"This is their opportunity to educate the consultant," said Tim Staub of RETTEW Associates of Lancaster, Pa., the firm hired to update the plan.
Staub said consultants from his firm will be joined on the 48-passenger bus by members of the board of county commissioners, township supervisors, representatives of the business community and officials from the Pennsylvania Department of Transportation and Department of Community and Economic Development.
The new joint comprehensive plan will examine the county's future needs in areas such as transportation, land use, watershed protection, water and sewer, and public services, Staub said. The update is scheduled to be completed by early 2007, he said.

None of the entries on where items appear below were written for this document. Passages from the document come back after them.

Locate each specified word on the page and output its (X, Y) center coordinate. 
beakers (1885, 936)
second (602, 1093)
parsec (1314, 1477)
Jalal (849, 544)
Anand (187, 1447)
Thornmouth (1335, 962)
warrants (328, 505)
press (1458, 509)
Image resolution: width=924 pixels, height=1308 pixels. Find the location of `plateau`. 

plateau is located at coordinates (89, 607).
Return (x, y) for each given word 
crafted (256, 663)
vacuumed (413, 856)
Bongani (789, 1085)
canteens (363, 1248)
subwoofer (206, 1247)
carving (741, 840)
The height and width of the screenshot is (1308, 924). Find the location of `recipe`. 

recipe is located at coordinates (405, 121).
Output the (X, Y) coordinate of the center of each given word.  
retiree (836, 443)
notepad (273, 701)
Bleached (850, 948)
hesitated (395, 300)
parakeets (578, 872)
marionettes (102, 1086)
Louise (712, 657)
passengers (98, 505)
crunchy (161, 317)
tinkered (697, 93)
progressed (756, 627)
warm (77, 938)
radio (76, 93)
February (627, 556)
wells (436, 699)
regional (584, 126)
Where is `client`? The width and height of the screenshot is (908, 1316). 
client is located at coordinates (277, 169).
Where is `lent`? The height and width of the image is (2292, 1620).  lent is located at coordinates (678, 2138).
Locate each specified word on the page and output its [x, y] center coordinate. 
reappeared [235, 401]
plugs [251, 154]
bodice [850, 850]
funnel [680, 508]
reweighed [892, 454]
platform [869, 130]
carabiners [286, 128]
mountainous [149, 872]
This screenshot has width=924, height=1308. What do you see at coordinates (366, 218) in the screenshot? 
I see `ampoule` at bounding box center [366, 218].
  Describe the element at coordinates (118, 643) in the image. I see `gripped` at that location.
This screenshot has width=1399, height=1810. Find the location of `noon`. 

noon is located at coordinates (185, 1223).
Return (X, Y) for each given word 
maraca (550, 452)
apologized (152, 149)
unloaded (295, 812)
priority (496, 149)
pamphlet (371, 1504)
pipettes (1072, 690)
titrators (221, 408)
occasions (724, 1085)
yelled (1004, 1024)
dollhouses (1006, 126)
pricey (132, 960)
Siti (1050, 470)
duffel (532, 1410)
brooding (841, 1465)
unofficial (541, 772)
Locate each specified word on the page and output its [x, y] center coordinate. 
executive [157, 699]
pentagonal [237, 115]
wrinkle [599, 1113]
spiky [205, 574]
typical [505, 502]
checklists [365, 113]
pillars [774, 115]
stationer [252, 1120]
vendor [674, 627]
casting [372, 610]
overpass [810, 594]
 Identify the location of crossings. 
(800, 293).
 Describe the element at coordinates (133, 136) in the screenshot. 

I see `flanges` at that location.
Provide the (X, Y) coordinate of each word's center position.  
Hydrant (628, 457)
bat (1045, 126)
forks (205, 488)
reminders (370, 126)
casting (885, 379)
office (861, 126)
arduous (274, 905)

One area Swain said he wants to look seriously at is countywide zoning, something few of Pennsylvania's 67 counties have attempted. McConnellsburg is the only municipality in the county with a zoning ordinance, he said.
"There are ways that we can do zoning that are not too intrusive. ... Subdivision ordinances only go so far," Swain said.
Most municipalities do not have the staff to administer zoning ordinances, something the county could accomplish with the assistance of the municipalities, he said.
"That's going to be one of our major educational hurdles," Staub said of pitching the benefits of countywide or regional zoning. The joint plan, he said, will focus on regional cooperation and planning rather than each township and borough tackling growth issues separately.
"In Pennsylvania, the municipalities are the ones that have ultimate jurisdiction on planning matters," Swain said. He said he is encouraged that all but one of the local governments wants to work together on a plan for the future of the county, which has a population of about 14,500 people.
The county's road network will be another area officials need to take a close look at, Swain said. Some new construction will be needed in the future, along with repairs to keep the system functioning efficiently, he said.
The county also is beginning to see increased development in the southern municipalities, particularly from people migrating from the Baltimore and Washington, D.C., areas, although on a much smaller scale than in neighboring Franklin County, Staub said.
The bus tour begins at the Fulton County Courthouse and ends in McConnellsburg at the Fulton County Medical Center, Staub said.